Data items

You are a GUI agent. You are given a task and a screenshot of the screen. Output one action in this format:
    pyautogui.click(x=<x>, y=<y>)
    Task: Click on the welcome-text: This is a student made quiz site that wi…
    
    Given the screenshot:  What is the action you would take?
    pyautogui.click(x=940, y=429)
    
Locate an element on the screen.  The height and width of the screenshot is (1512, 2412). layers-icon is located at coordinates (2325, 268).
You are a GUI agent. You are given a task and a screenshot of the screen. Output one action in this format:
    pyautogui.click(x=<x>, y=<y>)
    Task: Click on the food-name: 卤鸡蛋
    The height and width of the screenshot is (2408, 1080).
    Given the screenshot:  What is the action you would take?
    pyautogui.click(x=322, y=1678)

## [BRIEF]
Could you reproduce every entry above character for character, leaving nothing out and changing nothing?

## [FINAL ANSWER]
You are a GUI agent. You are given a task and a screenshot of the screen. Output one action in this format:
    pyautogui.click(x=<x>, y=<y>)
    Task: Click on the welcome-text: This is a student made quiz site that wi…
    
    Given the screenshot:  What is the action you would take?
    pyautogui.click(x=940, y=429)
    
Locate an element on the screen.  The height and width of the screenshot is (1512, 2412). layers-icon is located at coordinates (2325, 268).
You are a GUI agent. You are given a task and a screenshot of the screen. Output one action in this format:
    pyautogui.click(x=<x>, y=<y>)
    Task: Click on the food-name: 卤鸡蛋
    The height and width of the screenshot is (2408, 1080).
    Given the screenshot:  What is the action you would take?
    pyautogui.click(x=322, y=1678)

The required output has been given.